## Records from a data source
──────────

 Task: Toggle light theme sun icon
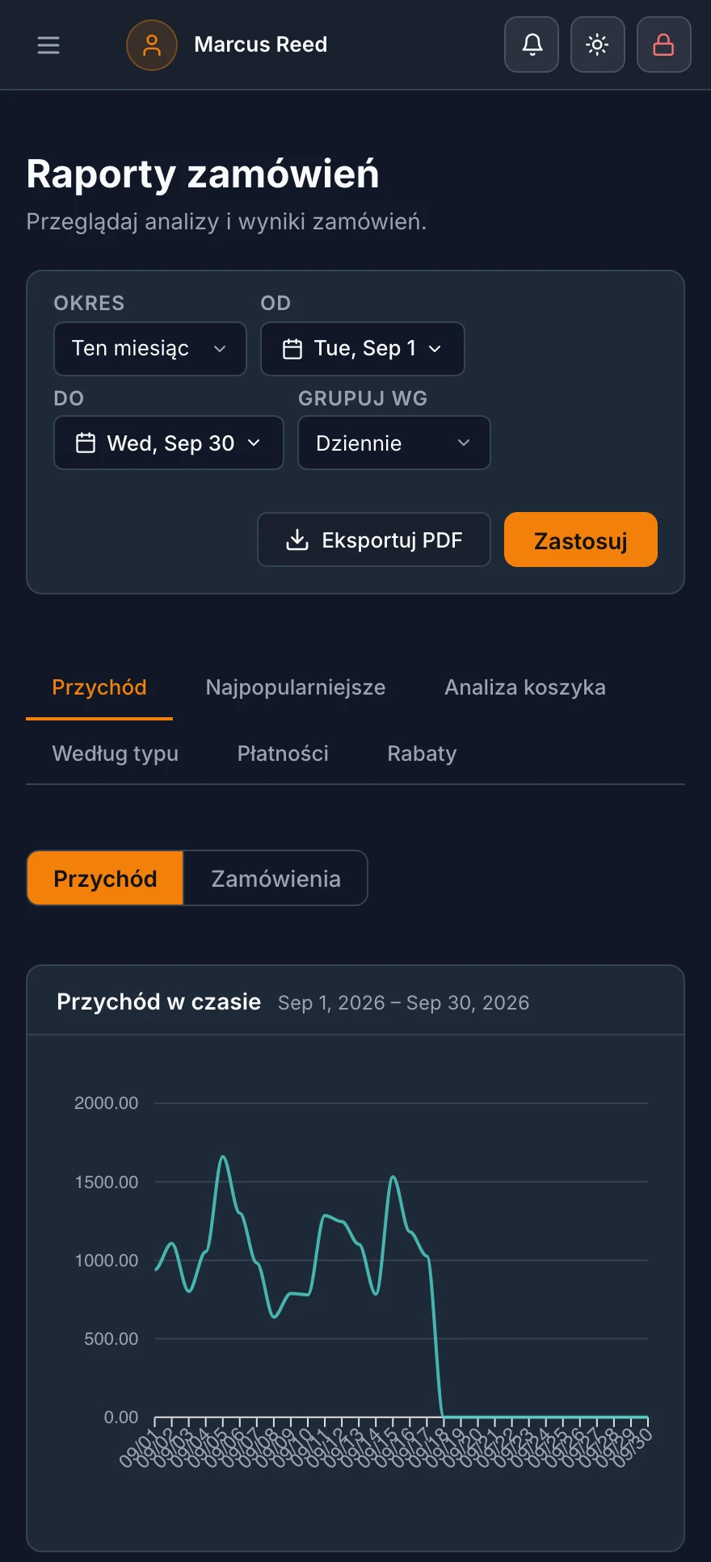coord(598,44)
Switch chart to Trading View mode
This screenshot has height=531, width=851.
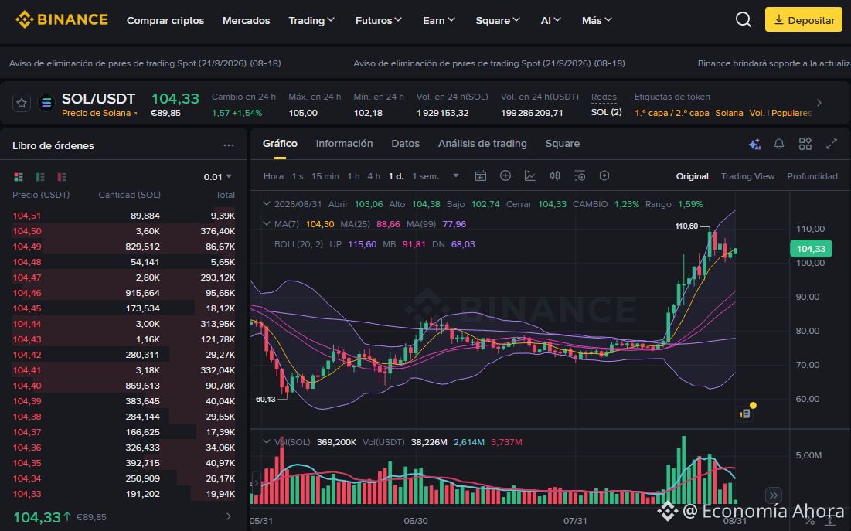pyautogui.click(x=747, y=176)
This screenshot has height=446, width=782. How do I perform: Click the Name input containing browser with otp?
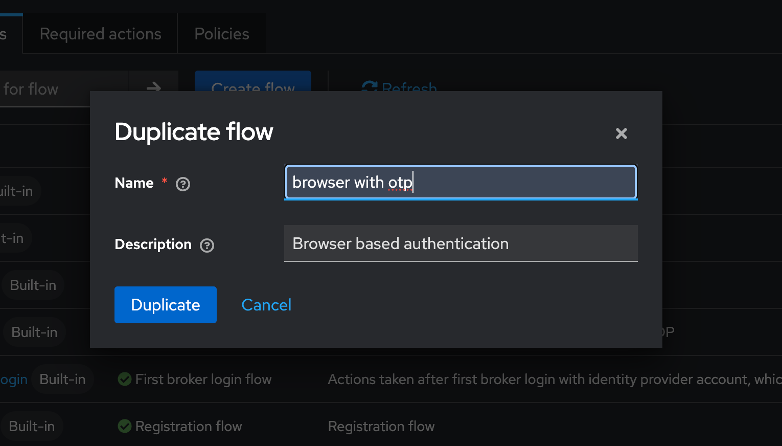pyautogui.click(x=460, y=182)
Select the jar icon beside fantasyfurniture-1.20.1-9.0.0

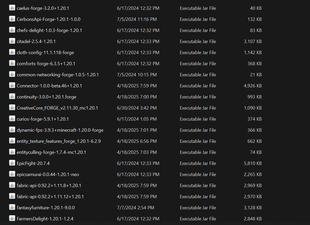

──────────

## TASK STATEMENT
Please return the lines above exactly, with the pictures omitted.

## OUTPUT FOR THIS TASK
 Task: Toggle light theme sun icon
coord(598,44)
Switch chart to Trading View mode
This screenshot has height=531, width=851.
pyautogui.click(x=747, y=176)
This screenshot has height=446, width=782. How do I perform: Click the Name input containing browser with otp?
pyautogui.click(x=460, y=182)
Select the jar icon beside fantasyfurniture-1.20.1-9.0.0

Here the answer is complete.